The High Court had allowed the appeals, and subsequently, the matter was brought before the Apex Court.

The Supreme Court analysed a catena of judgments, including Ashok Kumar vs. State of Bihar, to stress that "It is therefore trite that candidates, having taken part in the selection process without any demur or protest, cannot challenge the same after having been declared unsuccessful. The candidates cannot approbate and reprobate at the same time."

In the same context, the Court observed that "the writ petitioners in these cases, could not have questioned before a Court of law, the rationale behind recasting the selection criteria, as they willingly took part in the selection process even after the criteria had been so recast. Their candidature was not withdrawn in light of the amended criteria. A challenge was thrown against the same only after they had been declared unsuccessful in the selection process, at which stage, the challenge ought not to have been entertained in light of the principle of waiver and acquiescence."
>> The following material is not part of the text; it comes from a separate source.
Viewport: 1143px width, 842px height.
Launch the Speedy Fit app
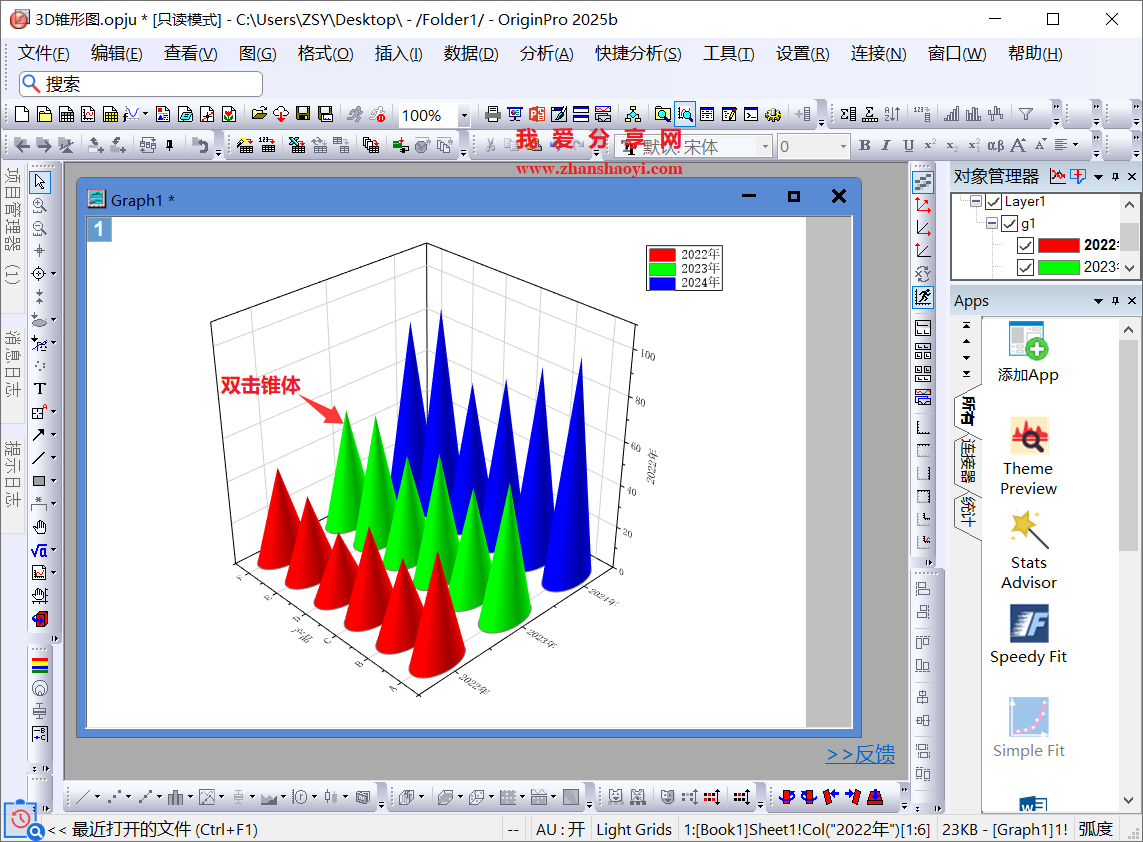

Further, the Court perused the selection process followed in the present case, and subsequently took the considered view that "we are unable to hold that the same was mechanical or casual or suffered from irregularities which were so grave or arbitrary in nature so as to justify quashing the entire selection process. Further, we are unable to trace the requirement of individual rolls being signed and verified by the members of the Selection Board, to any statute or rule. Therefore, we cannot sustain the finding of the High Court that the entire selection process was vitiated by such irregularity. The High Court was not justified in quashing and setting aside the entire selection process, more so when sixty-four candidates including the appellants had been serving on the said post for over a decade."

The Apex Court also affirmed the eligibility of a pharmacologist as an interviewer for the post of a drug inspector.

Regarding the contention of marks being granted in an arbitrary manner during the interview, the Court observed that "The reallocation of marks based on the educational qualification was in recognition of the higher qualification of the candidates which cannot be termed to be arbitrary. It is a no brainer that any candidate who was aggrieved by the recast of marks would either withdraw his candidature or challenge the Corrigendum dated 12th June, 2009 at a preliminary stage in the selection process. However, the writ petitioners did not do so. Having participated in the selection process without any demur or protest, the writ petitioners cannot challenge the same as being tainted with mala fides, merely because they were unsuccessful."

In light of the same, the appeals against the order of the High Court were allowed and the order of the High Court was set aside.

Cause Title: Tajvir Singh Sodhi & Ors. v. The State of Jammu Kashmir & Ors.